--- Text excerpt ---

Posts Tagged ‘america’
Rebirth of the Yuppie: Closing Decade to Shed some Light?
I was born pretty much immediately after the collapse of yuppie-dom in a sort of aftermath of the suburbanite cookie-cutter culture of the mid-20th century, so unfortunately I don’t have much to say about that… delicate period in American history. Driven by an obsessive desire for self-improvement spawned from the prosperous comfort of the 50’s and 60’s, the rise of the original yuppies was fueled by the consumption of the baby-boomer generation in an effort to escape the confines of Madison Avenue. But the crash in the late 80’s and the recession in the early 90’s triggered a contingency of doom and gloom for the yuppies of old, and the electing of George H. W. Bush into the White House appeared to be the final blow, landing Old Money as the clear and tested winner.
Well, that was then; this is now. The financial collapses of the late-20th century created a confusion that left the American identity struggling to figure out how to reconcile its modernist life quest with the value system of old, previously consummated by materialism and hedonistic consumerism. But after the dust had settled, a new void had appeared, replacing the old quest for Middle America with a free-floating search for a post-modernist value system.

--- Listed entries ---

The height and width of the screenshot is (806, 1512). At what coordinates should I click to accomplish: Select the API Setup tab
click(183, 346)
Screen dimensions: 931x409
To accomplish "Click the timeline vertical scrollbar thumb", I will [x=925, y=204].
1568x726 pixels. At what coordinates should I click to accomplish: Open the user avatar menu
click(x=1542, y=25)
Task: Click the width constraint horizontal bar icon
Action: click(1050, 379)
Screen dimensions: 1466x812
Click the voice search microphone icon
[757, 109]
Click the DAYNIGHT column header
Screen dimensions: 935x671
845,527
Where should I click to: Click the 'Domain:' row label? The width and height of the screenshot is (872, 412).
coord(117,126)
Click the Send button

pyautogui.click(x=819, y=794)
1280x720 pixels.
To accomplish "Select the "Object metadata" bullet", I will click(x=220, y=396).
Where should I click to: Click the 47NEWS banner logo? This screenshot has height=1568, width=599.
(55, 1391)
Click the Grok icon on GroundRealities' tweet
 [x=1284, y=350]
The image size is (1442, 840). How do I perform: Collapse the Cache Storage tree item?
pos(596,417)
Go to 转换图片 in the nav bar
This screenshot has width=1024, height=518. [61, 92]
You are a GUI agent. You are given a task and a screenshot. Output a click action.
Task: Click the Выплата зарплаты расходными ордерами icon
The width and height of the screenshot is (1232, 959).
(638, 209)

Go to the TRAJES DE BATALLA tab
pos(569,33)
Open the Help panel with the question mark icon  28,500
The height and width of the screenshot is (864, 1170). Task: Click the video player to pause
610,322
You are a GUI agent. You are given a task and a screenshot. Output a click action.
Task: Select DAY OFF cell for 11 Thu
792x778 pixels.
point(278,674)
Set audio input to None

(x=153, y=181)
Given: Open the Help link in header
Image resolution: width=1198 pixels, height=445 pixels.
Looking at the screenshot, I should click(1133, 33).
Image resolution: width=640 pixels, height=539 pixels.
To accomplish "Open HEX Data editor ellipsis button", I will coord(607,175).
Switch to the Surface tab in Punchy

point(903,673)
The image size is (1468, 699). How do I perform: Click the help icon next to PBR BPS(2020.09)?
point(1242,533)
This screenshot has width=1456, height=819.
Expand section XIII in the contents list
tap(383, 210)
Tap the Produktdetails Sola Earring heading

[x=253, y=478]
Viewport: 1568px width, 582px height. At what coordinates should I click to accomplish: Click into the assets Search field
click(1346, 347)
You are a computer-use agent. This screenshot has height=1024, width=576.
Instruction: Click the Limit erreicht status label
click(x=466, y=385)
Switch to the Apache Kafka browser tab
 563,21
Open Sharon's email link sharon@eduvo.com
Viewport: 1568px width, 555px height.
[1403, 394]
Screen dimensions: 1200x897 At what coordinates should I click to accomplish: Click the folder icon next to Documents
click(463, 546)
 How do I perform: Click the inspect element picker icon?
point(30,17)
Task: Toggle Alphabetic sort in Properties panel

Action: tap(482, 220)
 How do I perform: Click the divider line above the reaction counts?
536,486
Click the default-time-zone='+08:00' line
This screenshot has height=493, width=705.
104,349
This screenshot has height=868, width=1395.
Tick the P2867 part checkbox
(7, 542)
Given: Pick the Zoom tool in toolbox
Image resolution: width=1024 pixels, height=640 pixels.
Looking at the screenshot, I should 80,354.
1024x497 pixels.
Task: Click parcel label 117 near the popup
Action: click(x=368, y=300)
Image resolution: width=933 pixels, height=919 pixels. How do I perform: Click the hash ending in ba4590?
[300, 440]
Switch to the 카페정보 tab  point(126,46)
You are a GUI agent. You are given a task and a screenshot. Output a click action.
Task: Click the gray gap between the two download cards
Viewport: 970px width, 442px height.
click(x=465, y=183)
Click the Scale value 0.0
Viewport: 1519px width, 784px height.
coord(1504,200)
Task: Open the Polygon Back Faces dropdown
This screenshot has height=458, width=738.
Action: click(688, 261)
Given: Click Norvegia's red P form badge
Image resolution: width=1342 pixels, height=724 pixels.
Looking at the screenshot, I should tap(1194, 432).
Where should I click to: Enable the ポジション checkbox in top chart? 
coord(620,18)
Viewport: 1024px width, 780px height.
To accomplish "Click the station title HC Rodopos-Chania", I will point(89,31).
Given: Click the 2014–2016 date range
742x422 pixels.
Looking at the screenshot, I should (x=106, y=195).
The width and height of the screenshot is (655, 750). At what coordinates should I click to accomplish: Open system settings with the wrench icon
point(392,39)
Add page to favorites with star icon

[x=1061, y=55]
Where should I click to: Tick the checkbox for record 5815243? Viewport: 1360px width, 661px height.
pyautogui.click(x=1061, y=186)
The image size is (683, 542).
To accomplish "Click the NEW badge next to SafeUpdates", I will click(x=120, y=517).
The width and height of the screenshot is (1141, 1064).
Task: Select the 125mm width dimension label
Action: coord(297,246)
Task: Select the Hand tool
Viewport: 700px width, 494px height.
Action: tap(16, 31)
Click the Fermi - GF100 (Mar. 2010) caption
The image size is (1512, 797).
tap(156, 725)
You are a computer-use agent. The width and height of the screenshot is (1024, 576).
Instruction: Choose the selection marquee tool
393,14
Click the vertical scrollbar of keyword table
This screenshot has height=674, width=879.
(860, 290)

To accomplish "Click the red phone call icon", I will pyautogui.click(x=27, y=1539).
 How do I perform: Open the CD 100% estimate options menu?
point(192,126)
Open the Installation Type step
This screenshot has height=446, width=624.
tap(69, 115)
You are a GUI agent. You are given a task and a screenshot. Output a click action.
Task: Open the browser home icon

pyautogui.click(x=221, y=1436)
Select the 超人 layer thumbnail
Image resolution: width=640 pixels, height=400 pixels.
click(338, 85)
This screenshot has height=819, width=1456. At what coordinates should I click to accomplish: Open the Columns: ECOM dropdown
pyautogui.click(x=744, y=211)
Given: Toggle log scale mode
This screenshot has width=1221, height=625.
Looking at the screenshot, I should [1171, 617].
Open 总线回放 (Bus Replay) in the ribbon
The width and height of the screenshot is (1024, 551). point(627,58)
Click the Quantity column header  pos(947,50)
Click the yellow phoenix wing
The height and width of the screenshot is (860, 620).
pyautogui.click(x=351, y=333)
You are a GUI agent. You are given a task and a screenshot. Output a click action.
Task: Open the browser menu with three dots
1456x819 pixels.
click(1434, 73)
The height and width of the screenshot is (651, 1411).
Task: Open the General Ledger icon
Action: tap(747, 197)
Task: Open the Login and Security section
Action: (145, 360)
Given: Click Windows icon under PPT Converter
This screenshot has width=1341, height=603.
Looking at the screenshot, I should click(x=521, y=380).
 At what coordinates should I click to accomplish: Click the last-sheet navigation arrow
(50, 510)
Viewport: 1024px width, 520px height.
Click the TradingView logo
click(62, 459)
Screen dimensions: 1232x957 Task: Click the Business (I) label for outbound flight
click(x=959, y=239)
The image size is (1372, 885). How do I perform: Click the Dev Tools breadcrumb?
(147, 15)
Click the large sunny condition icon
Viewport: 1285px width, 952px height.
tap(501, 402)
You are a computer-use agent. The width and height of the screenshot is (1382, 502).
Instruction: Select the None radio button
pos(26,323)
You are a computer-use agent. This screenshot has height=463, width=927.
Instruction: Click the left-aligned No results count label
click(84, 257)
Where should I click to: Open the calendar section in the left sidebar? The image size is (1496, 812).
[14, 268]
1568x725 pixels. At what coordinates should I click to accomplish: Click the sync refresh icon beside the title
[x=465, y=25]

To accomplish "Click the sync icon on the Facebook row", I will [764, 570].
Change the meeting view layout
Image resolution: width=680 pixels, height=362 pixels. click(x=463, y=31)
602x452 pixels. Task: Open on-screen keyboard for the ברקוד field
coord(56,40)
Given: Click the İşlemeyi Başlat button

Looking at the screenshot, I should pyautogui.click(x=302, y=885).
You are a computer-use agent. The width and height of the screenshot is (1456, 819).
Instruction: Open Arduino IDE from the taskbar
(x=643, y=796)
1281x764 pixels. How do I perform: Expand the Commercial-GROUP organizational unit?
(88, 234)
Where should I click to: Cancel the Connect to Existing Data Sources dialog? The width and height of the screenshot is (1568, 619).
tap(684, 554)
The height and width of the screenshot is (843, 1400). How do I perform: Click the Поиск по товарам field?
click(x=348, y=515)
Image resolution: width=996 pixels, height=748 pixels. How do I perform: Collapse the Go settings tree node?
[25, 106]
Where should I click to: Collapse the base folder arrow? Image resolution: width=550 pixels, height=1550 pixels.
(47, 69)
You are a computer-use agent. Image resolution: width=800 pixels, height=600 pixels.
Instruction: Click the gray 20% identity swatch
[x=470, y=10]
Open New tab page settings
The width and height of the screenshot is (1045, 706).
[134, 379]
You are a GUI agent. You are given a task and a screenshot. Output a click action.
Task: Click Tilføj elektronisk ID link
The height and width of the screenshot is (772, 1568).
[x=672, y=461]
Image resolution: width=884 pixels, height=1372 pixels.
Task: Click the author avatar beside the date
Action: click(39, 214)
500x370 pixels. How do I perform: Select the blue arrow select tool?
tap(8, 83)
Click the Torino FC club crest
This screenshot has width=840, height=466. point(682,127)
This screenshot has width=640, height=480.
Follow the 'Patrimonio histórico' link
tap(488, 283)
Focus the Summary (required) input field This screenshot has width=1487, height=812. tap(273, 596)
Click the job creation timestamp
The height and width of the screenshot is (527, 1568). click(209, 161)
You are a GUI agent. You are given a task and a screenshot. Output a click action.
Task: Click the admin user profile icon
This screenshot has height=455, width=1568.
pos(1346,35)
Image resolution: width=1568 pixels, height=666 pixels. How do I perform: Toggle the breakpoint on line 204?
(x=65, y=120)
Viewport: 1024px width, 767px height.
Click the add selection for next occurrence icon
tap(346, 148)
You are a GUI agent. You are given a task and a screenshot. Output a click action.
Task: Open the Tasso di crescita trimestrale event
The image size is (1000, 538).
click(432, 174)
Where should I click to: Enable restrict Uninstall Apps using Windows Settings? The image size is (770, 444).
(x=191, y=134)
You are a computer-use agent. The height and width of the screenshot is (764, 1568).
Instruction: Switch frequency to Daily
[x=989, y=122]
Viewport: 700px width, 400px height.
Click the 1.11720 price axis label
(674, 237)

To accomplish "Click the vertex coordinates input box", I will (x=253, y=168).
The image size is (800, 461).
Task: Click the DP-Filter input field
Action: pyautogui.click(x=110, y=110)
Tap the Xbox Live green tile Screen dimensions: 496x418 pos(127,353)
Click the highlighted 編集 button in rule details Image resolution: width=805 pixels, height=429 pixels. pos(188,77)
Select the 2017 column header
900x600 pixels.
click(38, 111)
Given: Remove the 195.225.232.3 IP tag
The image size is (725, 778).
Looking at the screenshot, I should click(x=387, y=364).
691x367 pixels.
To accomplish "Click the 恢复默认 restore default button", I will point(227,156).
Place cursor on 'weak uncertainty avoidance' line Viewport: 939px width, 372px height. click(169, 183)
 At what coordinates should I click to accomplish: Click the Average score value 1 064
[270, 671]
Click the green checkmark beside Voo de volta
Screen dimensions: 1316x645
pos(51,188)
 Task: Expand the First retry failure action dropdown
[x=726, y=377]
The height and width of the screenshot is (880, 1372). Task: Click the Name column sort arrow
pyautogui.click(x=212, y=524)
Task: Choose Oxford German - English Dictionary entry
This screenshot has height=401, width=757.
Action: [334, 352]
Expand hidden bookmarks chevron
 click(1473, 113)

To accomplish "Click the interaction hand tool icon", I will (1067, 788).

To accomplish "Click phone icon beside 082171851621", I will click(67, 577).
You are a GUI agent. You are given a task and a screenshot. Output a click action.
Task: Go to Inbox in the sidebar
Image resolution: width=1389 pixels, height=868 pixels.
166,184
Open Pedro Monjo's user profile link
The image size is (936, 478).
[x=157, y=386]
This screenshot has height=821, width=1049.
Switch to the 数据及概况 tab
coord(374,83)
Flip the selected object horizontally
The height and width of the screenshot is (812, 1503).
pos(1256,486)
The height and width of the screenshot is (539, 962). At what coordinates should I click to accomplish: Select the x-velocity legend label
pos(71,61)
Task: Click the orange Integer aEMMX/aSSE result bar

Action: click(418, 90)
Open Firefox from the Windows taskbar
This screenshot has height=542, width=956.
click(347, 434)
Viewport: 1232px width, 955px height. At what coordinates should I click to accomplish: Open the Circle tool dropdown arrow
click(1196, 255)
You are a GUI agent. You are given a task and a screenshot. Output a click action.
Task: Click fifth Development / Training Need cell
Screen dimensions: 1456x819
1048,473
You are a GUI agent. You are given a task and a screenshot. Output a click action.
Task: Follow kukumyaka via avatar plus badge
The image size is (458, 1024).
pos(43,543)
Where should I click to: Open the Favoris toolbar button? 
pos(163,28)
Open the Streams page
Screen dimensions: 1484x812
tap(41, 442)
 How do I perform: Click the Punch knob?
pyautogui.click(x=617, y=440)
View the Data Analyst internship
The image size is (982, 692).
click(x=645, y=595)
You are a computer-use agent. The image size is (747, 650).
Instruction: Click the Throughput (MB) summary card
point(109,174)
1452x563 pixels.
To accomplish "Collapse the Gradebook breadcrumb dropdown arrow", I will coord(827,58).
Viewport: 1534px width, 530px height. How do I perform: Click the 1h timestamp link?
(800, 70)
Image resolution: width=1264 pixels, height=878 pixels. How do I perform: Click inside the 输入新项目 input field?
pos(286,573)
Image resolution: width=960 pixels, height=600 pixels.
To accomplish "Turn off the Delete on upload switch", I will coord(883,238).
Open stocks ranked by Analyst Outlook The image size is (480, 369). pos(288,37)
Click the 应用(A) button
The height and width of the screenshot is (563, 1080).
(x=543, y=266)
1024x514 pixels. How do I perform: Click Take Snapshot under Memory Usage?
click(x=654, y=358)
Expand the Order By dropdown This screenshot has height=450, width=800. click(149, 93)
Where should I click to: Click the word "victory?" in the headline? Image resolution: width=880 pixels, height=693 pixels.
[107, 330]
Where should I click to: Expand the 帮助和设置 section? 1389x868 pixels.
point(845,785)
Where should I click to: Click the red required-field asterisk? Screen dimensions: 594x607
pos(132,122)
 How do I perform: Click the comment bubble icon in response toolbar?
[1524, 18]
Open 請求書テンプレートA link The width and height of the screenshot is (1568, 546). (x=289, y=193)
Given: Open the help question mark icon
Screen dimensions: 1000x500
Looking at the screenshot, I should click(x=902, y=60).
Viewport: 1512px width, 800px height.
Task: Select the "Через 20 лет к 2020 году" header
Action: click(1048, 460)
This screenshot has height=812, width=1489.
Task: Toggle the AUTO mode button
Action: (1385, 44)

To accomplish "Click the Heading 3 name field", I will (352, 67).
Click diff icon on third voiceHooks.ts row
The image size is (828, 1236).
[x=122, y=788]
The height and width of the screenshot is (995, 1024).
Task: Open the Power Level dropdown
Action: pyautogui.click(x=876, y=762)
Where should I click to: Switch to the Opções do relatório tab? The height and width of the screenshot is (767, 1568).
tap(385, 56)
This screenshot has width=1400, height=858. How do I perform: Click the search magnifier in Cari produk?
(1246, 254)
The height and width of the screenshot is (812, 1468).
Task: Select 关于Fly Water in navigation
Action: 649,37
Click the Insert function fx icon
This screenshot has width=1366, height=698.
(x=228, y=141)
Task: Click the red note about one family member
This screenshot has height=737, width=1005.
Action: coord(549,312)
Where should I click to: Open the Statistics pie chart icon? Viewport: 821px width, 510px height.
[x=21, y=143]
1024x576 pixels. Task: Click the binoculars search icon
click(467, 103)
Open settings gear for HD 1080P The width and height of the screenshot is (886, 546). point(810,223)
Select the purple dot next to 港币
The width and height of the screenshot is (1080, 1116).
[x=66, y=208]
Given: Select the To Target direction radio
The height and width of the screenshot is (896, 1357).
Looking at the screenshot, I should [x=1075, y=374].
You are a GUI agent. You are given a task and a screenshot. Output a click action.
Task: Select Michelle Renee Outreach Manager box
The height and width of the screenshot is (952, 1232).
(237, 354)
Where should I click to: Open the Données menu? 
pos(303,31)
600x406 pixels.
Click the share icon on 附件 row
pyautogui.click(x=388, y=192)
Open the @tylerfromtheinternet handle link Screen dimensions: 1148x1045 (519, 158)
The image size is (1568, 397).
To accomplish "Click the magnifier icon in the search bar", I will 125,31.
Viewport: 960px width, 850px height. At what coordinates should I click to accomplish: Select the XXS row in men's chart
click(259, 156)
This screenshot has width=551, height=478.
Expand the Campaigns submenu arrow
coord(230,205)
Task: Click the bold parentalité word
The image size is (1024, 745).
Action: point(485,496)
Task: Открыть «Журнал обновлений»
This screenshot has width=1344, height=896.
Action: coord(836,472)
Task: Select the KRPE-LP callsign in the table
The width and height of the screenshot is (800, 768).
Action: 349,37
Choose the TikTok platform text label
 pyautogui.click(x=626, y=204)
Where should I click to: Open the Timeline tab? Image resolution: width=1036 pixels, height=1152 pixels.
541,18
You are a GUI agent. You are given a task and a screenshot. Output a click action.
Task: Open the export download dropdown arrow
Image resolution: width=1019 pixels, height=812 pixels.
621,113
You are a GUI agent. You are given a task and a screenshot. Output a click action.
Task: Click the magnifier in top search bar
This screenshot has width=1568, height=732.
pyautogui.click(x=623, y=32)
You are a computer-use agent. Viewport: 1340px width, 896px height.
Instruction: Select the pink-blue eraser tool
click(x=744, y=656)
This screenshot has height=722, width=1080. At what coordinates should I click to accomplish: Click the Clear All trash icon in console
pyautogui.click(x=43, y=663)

---

▶ [Task requirements]
1. Answer these questions about the post on the rebirth of the yuppie:
(a) What fueled the rise of the original yuppies?
(b) What event appeared to be the final blow for the yuppies of old?
(c) What did the new void replace the old quest for Middle America with?
2. From the listing, print everything from the line containing "Where should I click to: Click the 'Domain:'" down to the line containing "This screenshot has width=1024, height=518.", keeping every character as it appears.

▶ [Answers for the exercise]
1.
(a) The consumption of the baby-boomer generation.
(b) The electing of George H. W. Bush into the White House.
(c) A free-floating search for a post-modernist value system.

2.
Where should I click to: Click the 'Domain:' row label? The width and height of the screenshot is (872, 412).
coord(117,126)
Click the Send button

pyautogui.click(x=819, y=794)
1280x720 pixels.
To accomplish "Select the "Object metadata" bullet", I will click(x=220, y=396).
Where should I click to: Click the 47NEWS banner logo? This screenshot has height=1568, width=599.
(55, 1391)
Click the Grok icon on GroundRealities' tweet
 [x=1284, y=350]
The image size is (1442, 840). How do I perform: Collapse the Cache Storage tree item?
pos(596,417)
Go to 转换图片 in the nav bar
This screenshot has width=1024, height=518. [61, 92]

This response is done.